TASK DESCRIPTION: Reproduce each of the entries below line for line, without any changes, and omit the pictures from your output.

□ □ □

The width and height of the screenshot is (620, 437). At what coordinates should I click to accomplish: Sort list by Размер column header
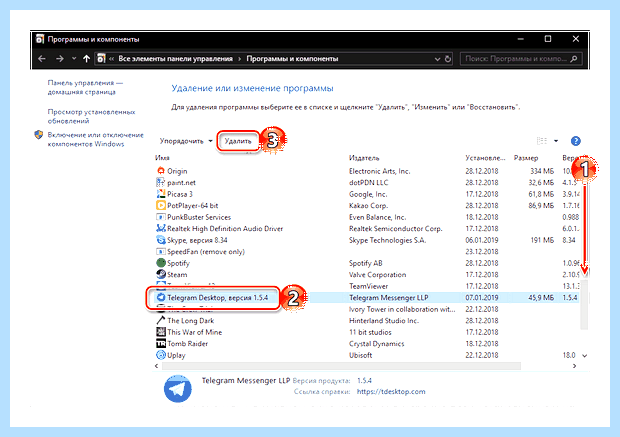[525, 158]
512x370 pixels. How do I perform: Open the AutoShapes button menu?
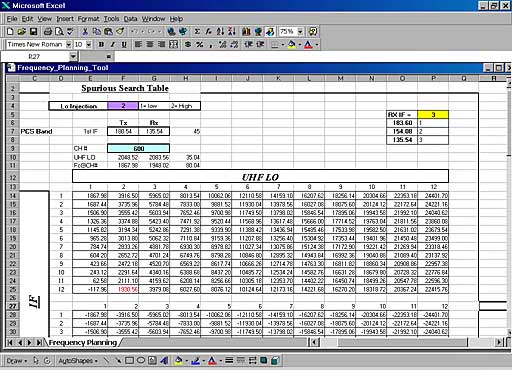pyautogui.click(x=78, y=360)
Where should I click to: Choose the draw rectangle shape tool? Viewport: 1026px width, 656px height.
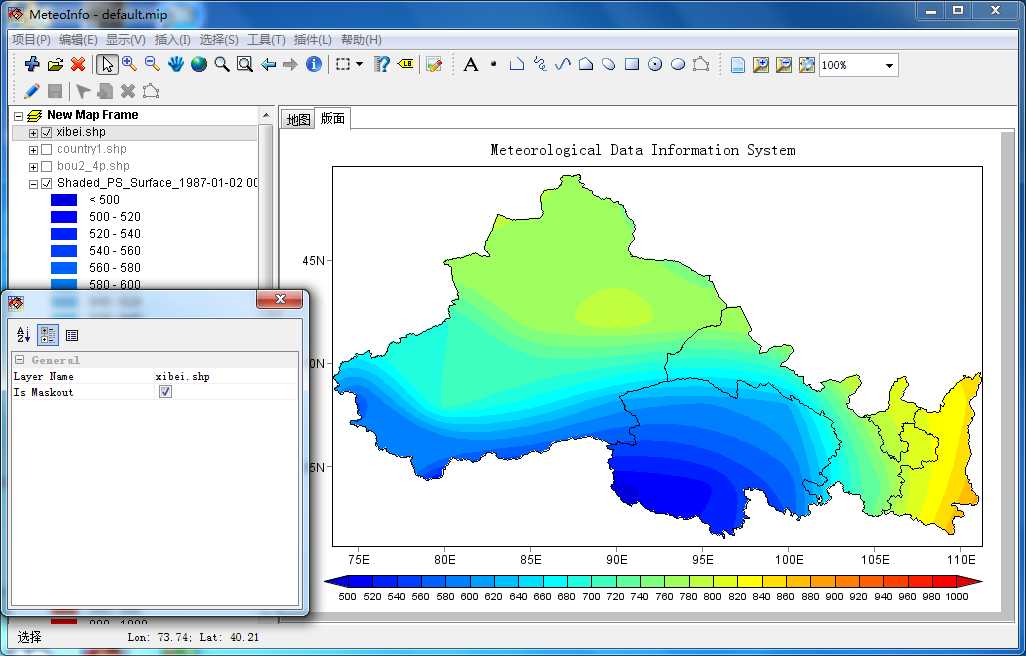pyautogui.click(x=632, y=65)
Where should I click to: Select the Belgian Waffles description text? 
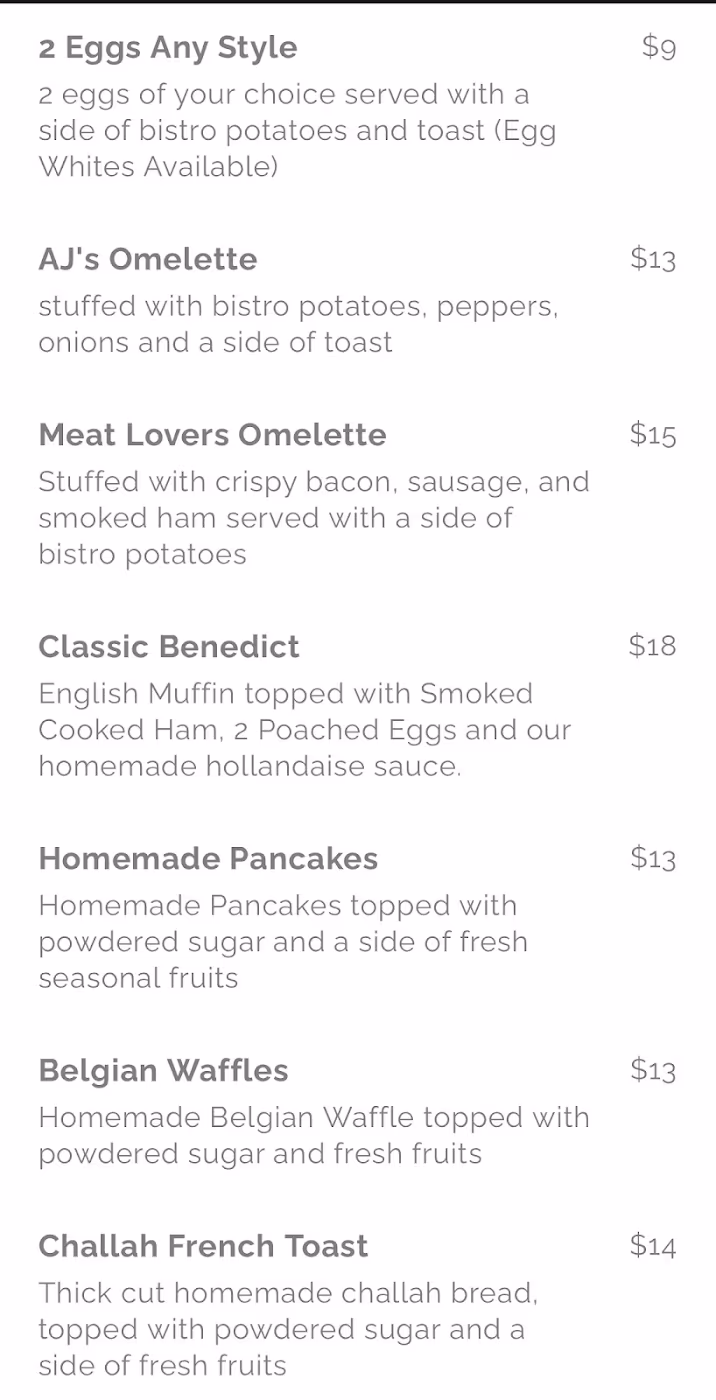pos(314,1136)
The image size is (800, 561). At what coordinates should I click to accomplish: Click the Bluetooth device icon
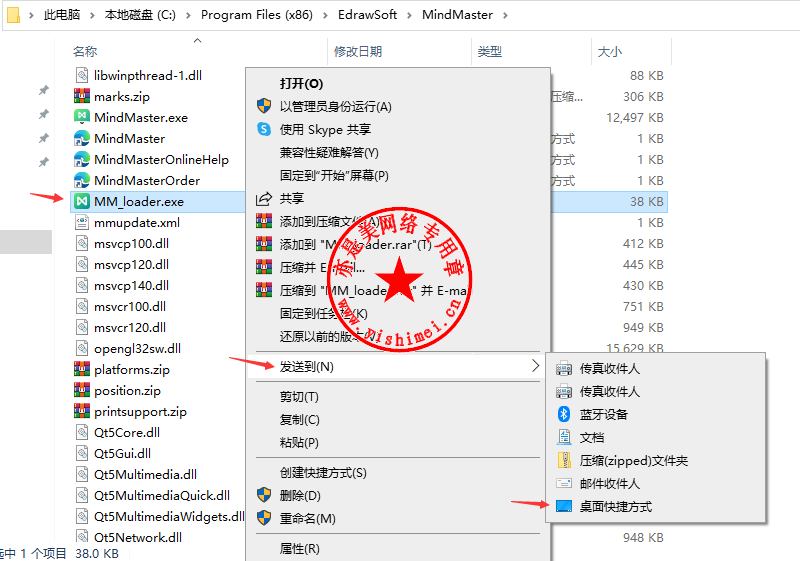[x=564, y=414]
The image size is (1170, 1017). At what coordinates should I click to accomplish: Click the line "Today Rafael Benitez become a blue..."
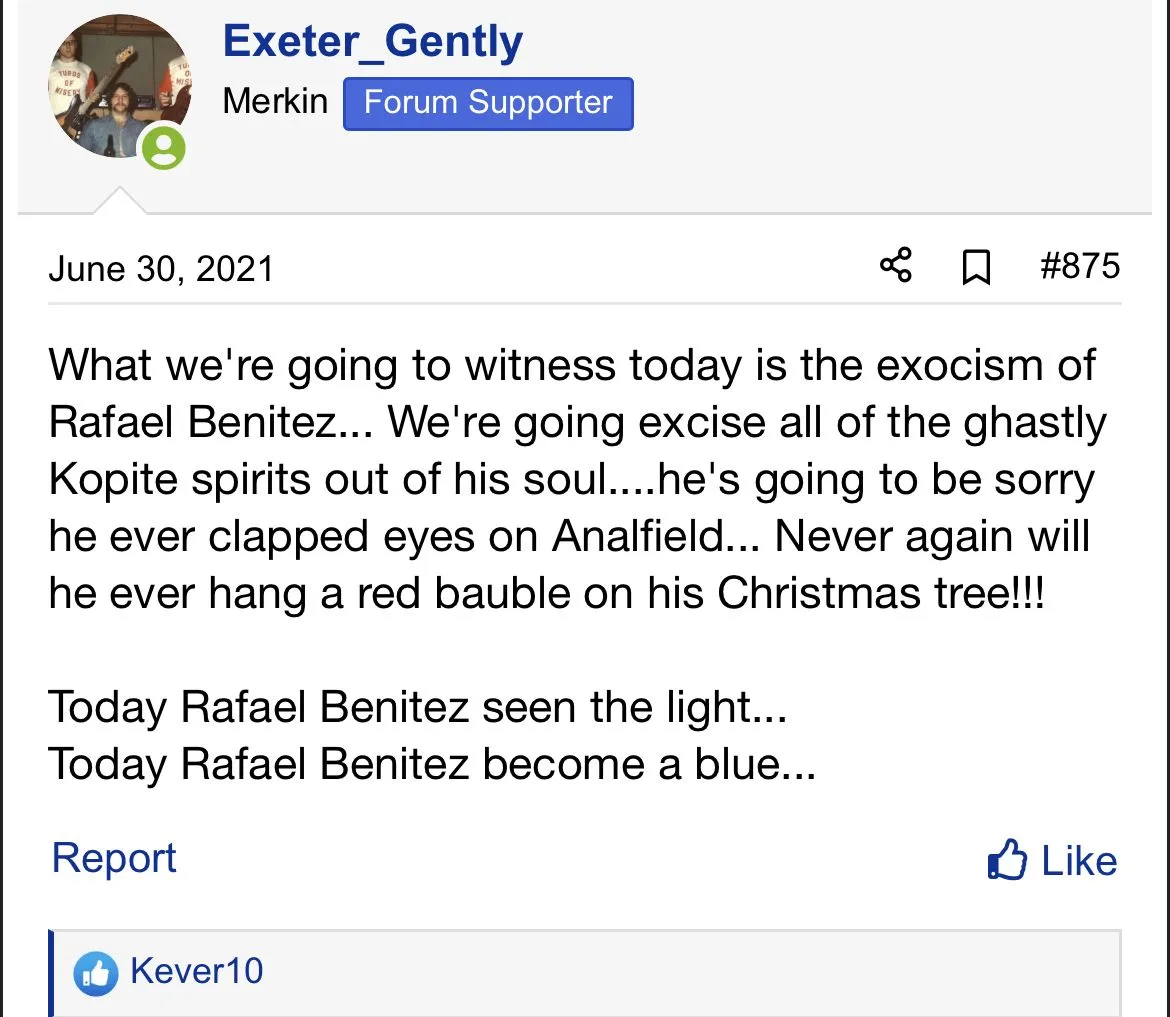pyautogui.click(x=431, y=765)
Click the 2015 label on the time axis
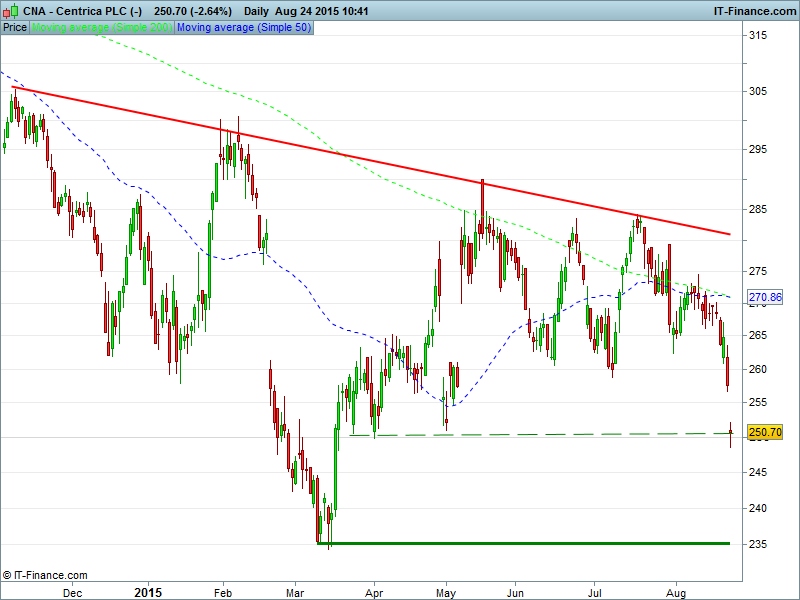 tap(148, 591)
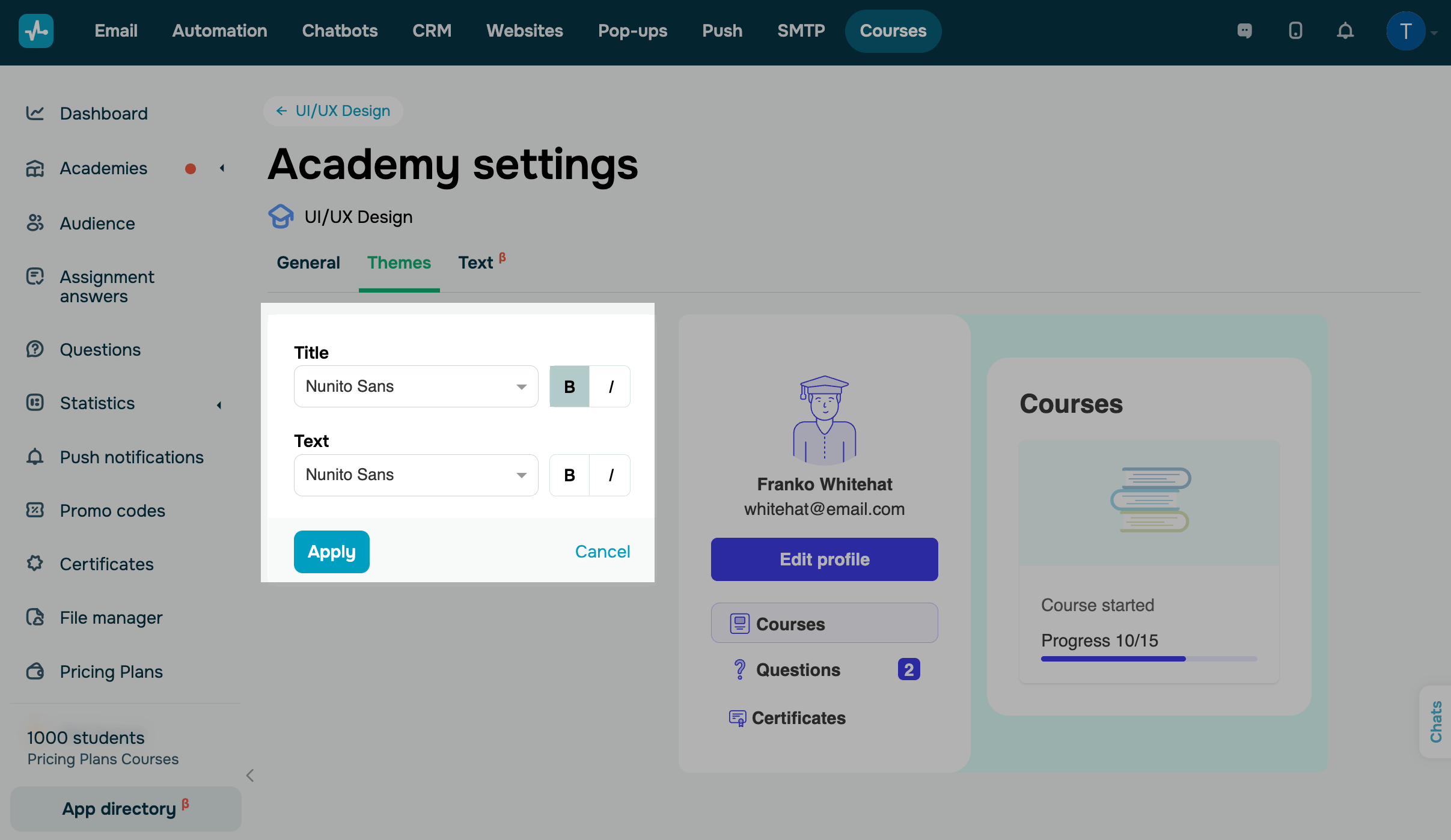Image resolution: width=1451 pixels, height=840 pixels.
Task: Click the logo icon in the top left
Action: pos(36,31)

□ □ □

SOLVED EXERCISE:
The width and height of the screenshot is (620, 437). At what coordinates should I click to accomplish: Sort list by Размер column header
[525, 158]
512x370 pixels. How do I perform: Open the AutoShapes button menu?
pyautogui.click(x=78, y=360)
Where should I click to: Choose the draw rectangle shape tool? Viewport: 1026px width, 656px height.
pyautogui.click(x=632, y=65)
Where should I click to: Select the Belgian Waffles description text? 
pos(314,1136)
The image size is (800, 561). At what coordinates should I click to accomplish: Click the Bluetooth device icon
[x=564, y=414]
The image size is (1170, 1017). At what coordinates should I click to accomplish: Click the line "Today Rafael Benitez become a blue..."
pyautogui.click(x=431, y=765)
Click the 2015 label on the time axis
 tap(148, 591)
Image resolution: width=1451 pixels, height=840 pixels.
Task: Click the logo icon in the top left
Action: pos(36,31)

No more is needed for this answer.